▶ AIM OF THE TASK: Transcription of the full listing is required, character for character.

====

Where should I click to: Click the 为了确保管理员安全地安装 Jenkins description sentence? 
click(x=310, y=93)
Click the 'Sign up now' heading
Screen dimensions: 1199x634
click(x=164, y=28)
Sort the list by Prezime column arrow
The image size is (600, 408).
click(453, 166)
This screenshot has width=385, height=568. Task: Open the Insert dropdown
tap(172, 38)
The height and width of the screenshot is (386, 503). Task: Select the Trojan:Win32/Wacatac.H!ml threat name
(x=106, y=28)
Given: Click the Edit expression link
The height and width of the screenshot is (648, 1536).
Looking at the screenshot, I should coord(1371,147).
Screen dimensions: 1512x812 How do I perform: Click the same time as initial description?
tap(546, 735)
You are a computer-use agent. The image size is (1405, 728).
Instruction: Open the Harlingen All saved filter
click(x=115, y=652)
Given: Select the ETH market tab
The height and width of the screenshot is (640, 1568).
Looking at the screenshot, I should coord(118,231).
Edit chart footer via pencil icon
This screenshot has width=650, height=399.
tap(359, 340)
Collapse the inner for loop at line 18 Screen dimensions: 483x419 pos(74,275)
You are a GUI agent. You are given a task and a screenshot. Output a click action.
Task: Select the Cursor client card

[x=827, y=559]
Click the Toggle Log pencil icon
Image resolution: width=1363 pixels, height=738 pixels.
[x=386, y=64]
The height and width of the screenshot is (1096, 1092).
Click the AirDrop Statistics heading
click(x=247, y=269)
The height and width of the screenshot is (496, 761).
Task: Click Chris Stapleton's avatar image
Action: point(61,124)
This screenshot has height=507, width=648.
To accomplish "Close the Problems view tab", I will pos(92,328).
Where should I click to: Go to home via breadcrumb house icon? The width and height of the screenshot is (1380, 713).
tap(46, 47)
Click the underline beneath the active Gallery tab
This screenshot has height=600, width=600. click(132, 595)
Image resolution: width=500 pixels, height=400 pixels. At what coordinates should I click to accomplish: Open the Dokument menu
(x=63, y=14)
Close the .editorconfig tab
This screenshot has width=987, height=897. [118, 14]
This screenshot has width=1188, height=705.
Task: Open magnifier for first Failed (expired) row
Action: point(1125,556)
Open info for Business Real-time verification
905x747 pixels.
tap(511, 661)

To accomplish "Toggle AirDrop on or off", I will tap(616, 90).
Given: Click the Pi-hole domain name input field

====

▶ RESULT OF THE EXERCISE:
Where should I click to: Click the 为了确保管理员安全地安装 Jenkins description sentence? 
click(x=310, y=93)
Click the 'Sign up now' heading
Screen dimensions: 1199x634
click(x=164, y=28)
Sort the list by Prezime column arrow
The image size is (600, 408).
click(453, 166)
This screenshot has width=385, height=568. Task: Open the Insert dropdown
tap(172, 38)
The height and width of the screenshot is (386, 503). Task: Select the Trojan:Win32/Wacatac.H!ml threat name
(x=106, y=28)
Given: Click the Edit expression link
The height and width of the screenshot is (648, 1536).
Looking at the screenshot, I should coord(1371,147).
Screen dimensions: 1512x812 How do I perform: Click the same time as initial description?
tap(546, 735)
You are a computer-use agent. The image size is (1405, 728).
Instruction: Open the Harlingen All saved filter
click(x=115, y=652)
Given: Select the ETH market tab
The height and width of the screenshot is (640, 1568).
Looking at the screenshot, I should coord(118,231).
Edit chart footer via pencil icon
This screenshot has width=650, height=399.
tap(359, 340)
Collapse the inner for loop at line 18 Screen dimensions: 483x419 pos(74,275)
You are a GUI agent. You are given a task and a screenshot. Output a click action.
Task: Select the Cursor client card

[x=827, y=559]
Click the Toggle Log pencil icon
Image resolution: width=1363 pixels, height=738 pixels.
[x=386, y=64]
The height and width of the screenshot is (1096, 1092).
Click the AirDrop Statistics heading
click(x=247, y=269)
The height and width of the screenshot is (496, 761).
Task: Click Chris Stapleton's avatar image
Action: point(61,124)
This screenshot has height=507, width=648.
To accomplish "Close the Problems view tab", I will pos(92,328).
Where should I click to: Go to home via breadcrumb house icon? The width and height of the screenshot is (1380, 713).
tap(46, 47)
Click the underline beneath the active Gallery tab
This screenshot has height=600, width=600. click(132, 595)
Image resolution: width=500 pixels, height=400 pixels. At what coordinates should I click to accomplish: Open the Dokument menu
(x=63, y=14)
Close the .editorconfig tab
This screenshot has width=987, height=897. [118, 14]
This screenshot has width=1188, height=705.
Task: Open magnifier for first Failed (expired) row
Action: point(1125,556)
Open info for Business Real-time verification
905x747 pixels.
tap(511, 661)

To accomplish "Toggle AirDrop on or off", I will tap(616, 90).
Given: Click the Pi-hole domain name input field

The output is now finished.